**Problem description:**
Search the listing below for the word "Acne" and return each line that contains it.

**Record set:**
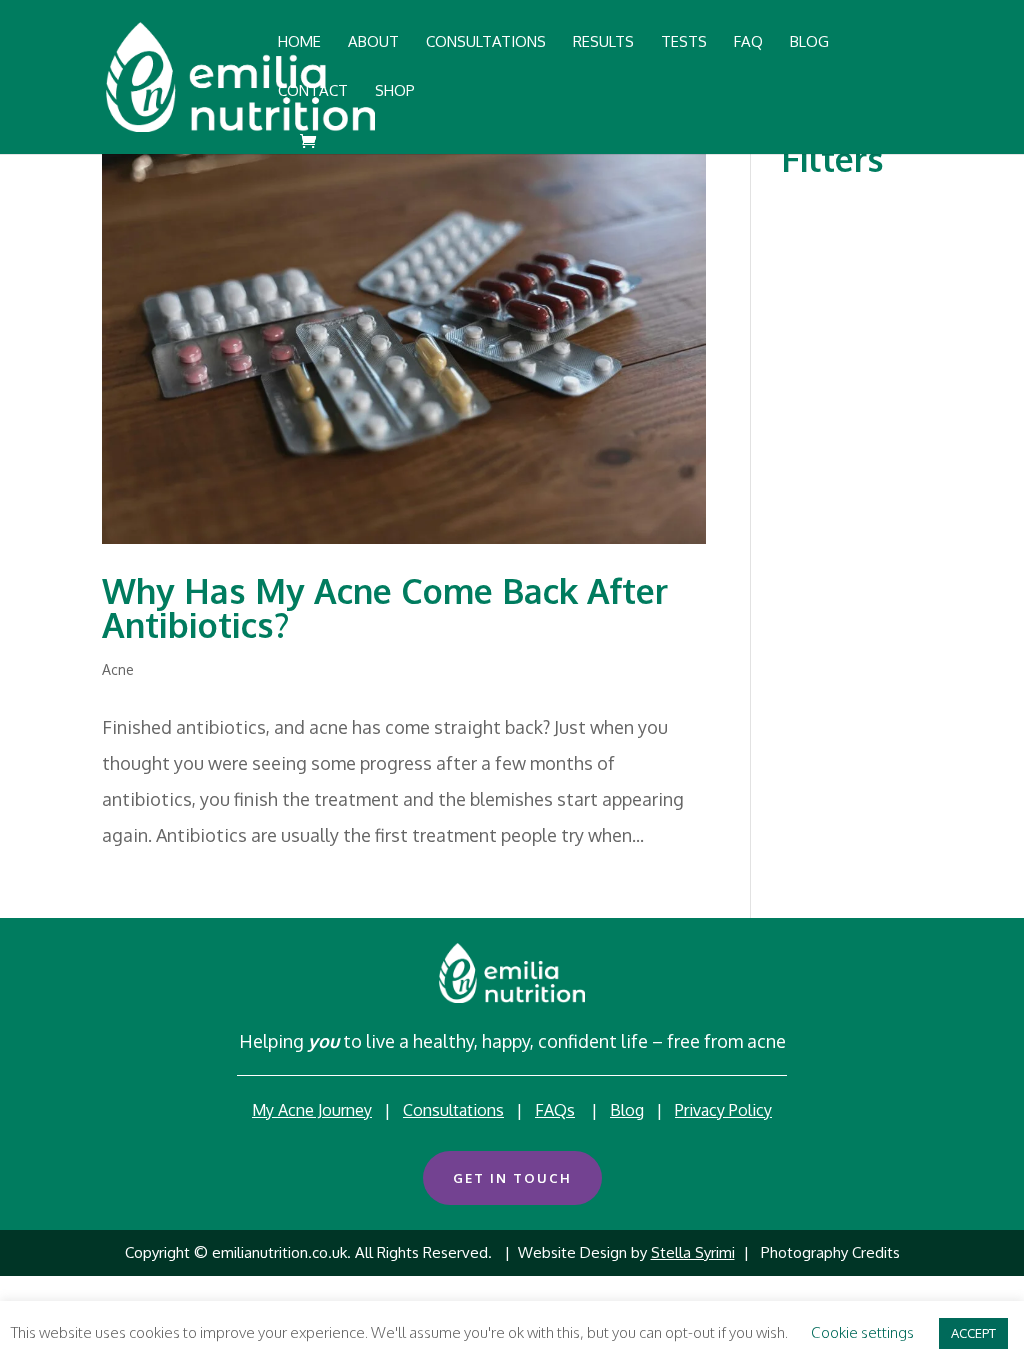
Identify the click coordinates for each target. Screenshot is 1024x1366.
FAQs (555, 1110)
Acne (118, 669)
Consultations (453, 1110)
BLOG (809, 43)
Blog (627, 1110)
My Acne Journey (312, 1110)
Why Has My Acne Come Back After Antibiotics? (385, 607)
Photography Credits (830, 1252)
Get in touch (512, 1178)
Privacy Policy (723, 1110)
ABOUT (373, 43)
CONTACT (313, 92)
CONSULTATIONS (486, 43)
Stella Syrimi (693, 1252)
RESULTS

**Task output:**
Acne (118, 669)
My Acne Journey (312, 1110)
Why Has My Acne Come Back After Antibiotics? (385, 607)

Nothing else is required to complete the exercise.